= Ziaul Hasan Siddiqui =

Ziaul Hasan Siddiqui was the chairman of Sonali Bank Limited. He is a former deputy governor of Bangladesh Bank. In 2024, he was forced to resign from the position of chairman of Sonali Bank due to allegations of irregularities after the revolution of students in the wake of the quota reform movement in Bangladesh.

== Early life and education ==
Siddiqui completed his bachelor's and master's in economics from the University of Dhaka in 1973 and 1974 respectively.

Siddiqui completed his second master's in public administration from Harvard University in 1989.

== Career ==
Siddiqui taught at BRAC University in the school of business.

In 2010, as the deputy governor of Bangladesh Bank, Siddiqui sought to bring back money laundered by Arafat Rahman Koko, son of Prime Minister Khaleda Zia.

Siddiqui was the deputy governor of Bangladesh Bank from 2006 to 2011. He joined Prime Bank as an advisor after leaving Bangladesh Bank in 2012. He was a director of AB Bank.

On 21 August 2019, Siddiqui was appointed chairman of Sonali Bank for a three-year term by the Financial Institutions Division of the Ministry of Finance.

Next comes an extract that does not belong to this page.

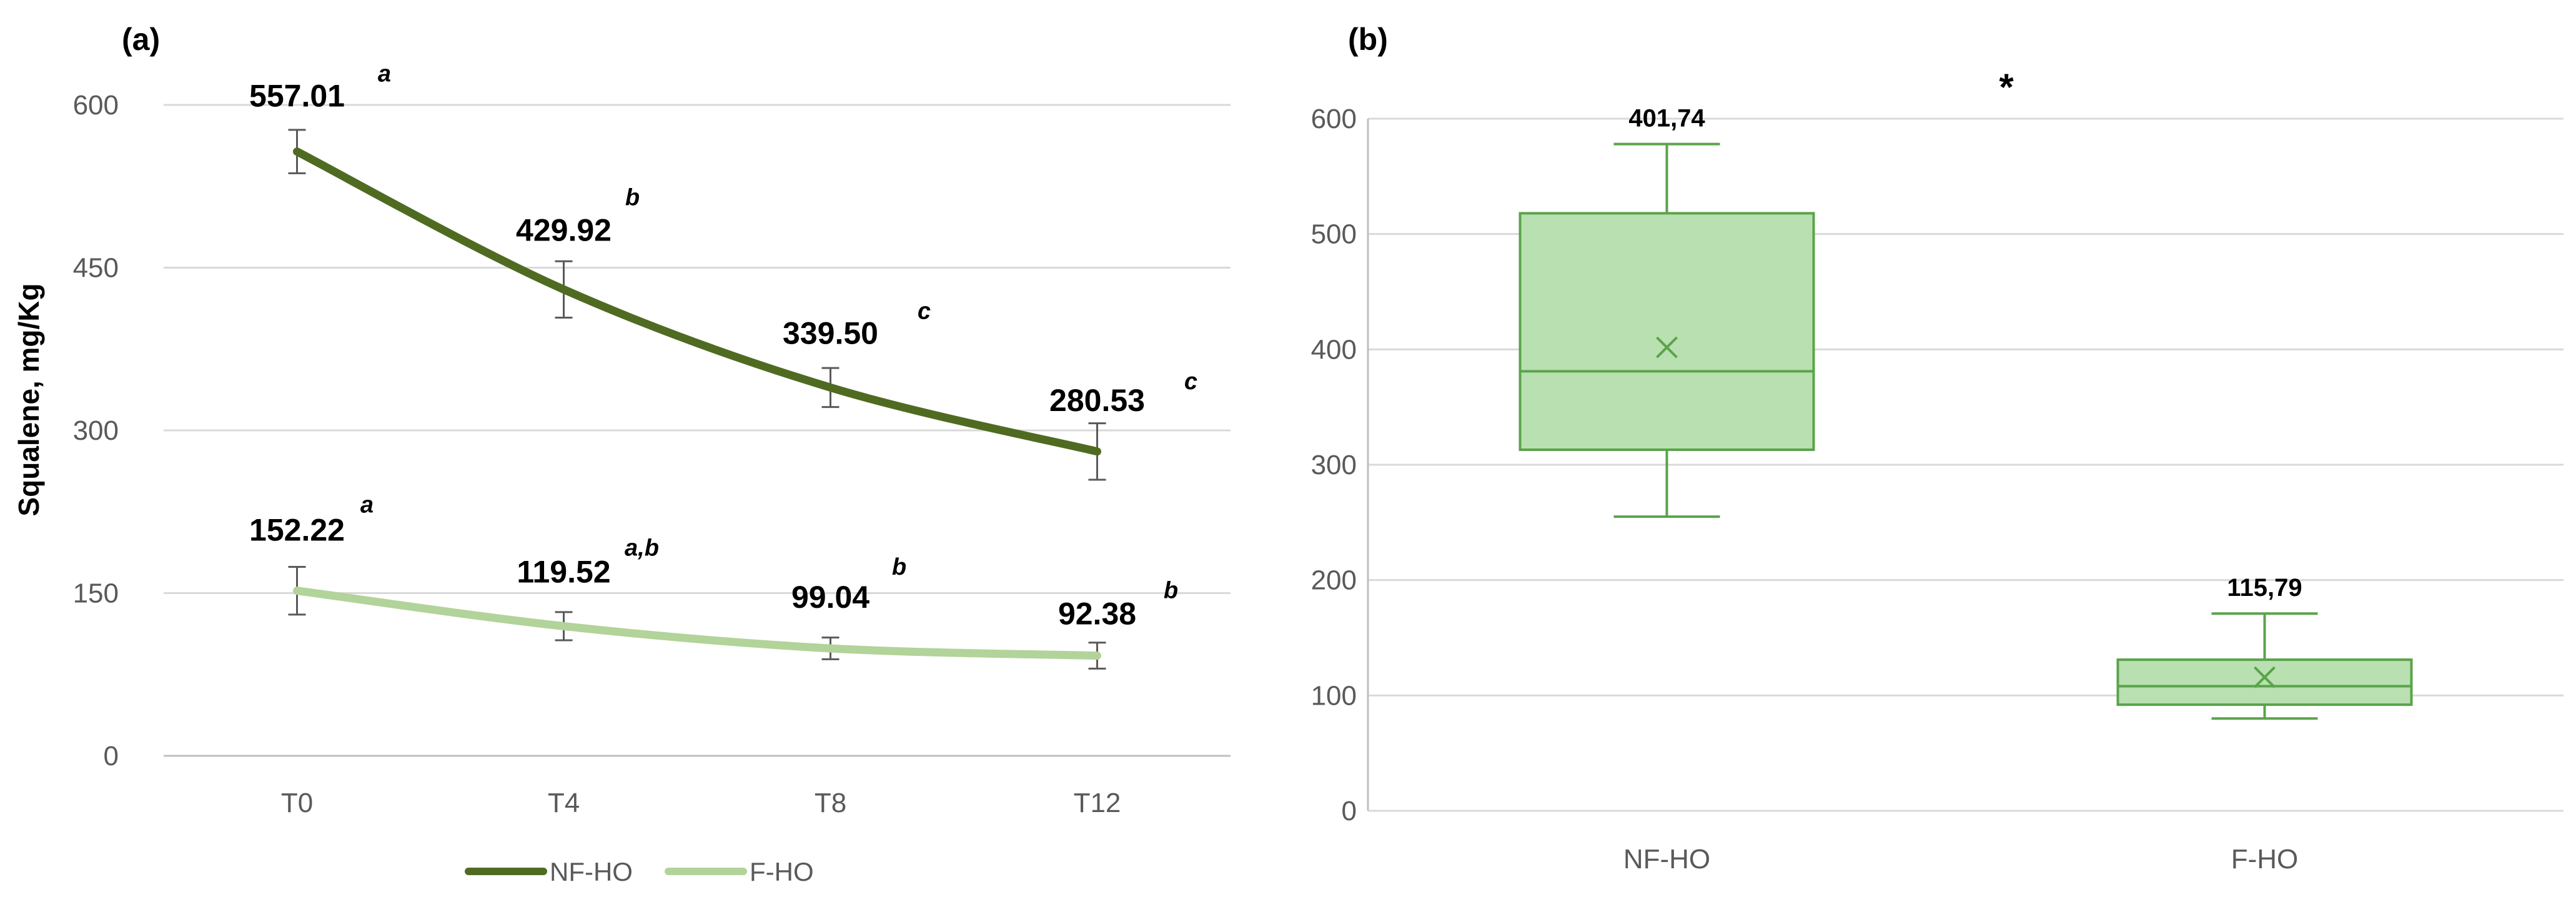 The height and width of the screenshot is (902, 2576). Describe the element at coordinates (96, 594) in the screenshot. I see `y-tick-label: 150` at that location.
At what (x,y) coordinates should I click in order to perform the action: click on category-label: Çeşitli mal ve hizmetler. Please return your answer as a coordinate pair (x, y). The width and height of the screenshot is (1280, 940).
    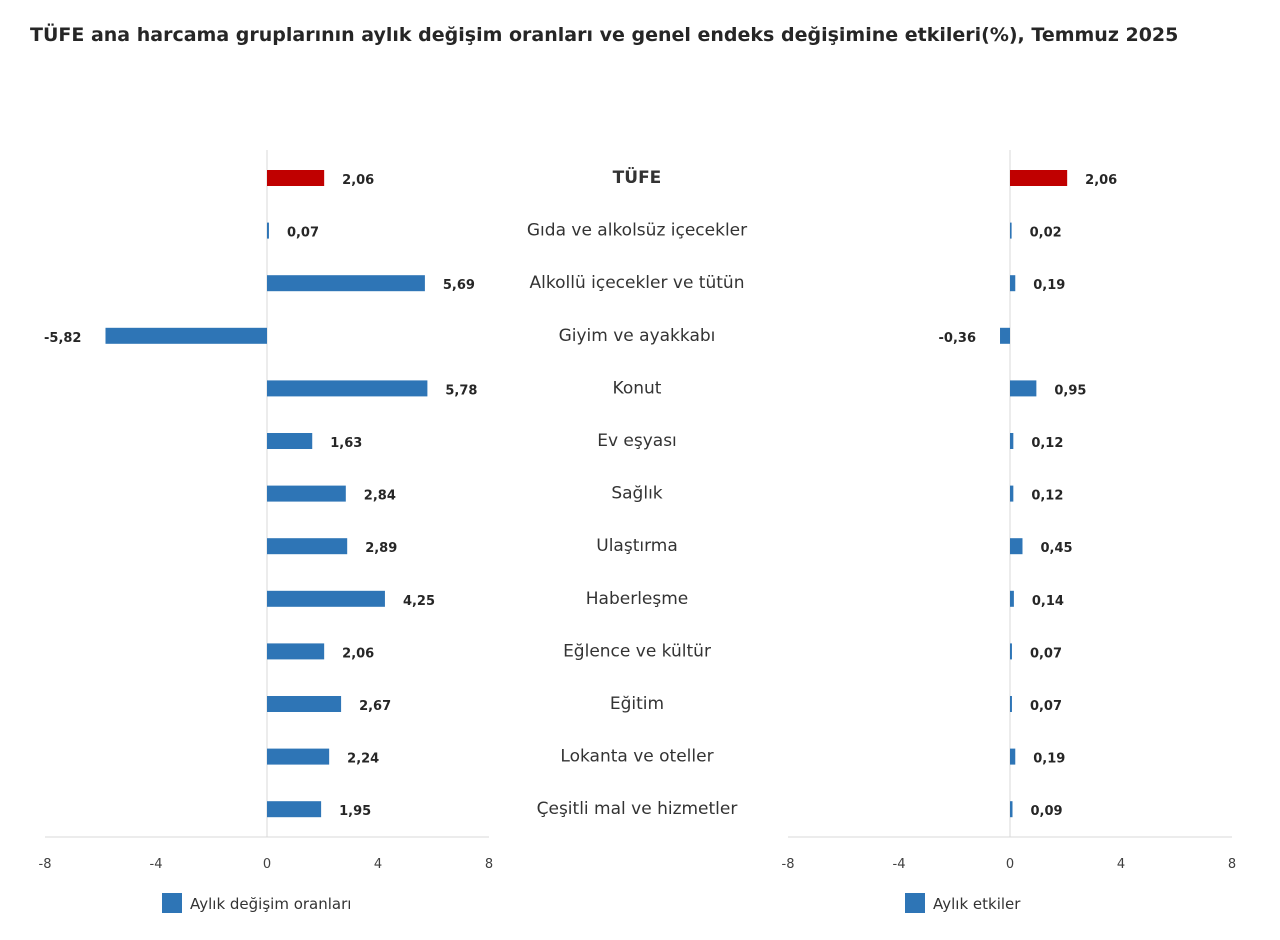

In 2020, he committed to work with the Bangladesh Financial Intelligence Unit.

Siddiqui launched Blaze services of Sonali Bank in partnership with IT Consultants Limited on 25 August 2021 with Sajeeb Wazed Joy, son of Prime Minister Sheikh Hasina, as chief guest. Special guests at the event were Zunaid Ahmed Palak, state minister of ICT, and Ahmed Jamal, deputy governor of Bangladesh Bank. He is a director of PBL Exchange (UK) Limited. After the fall of the Sheikh Hasina led Awami League government, Siddiqui resigned from Sonali Bank and was replaced by Mohammad Muslim Chowdhury.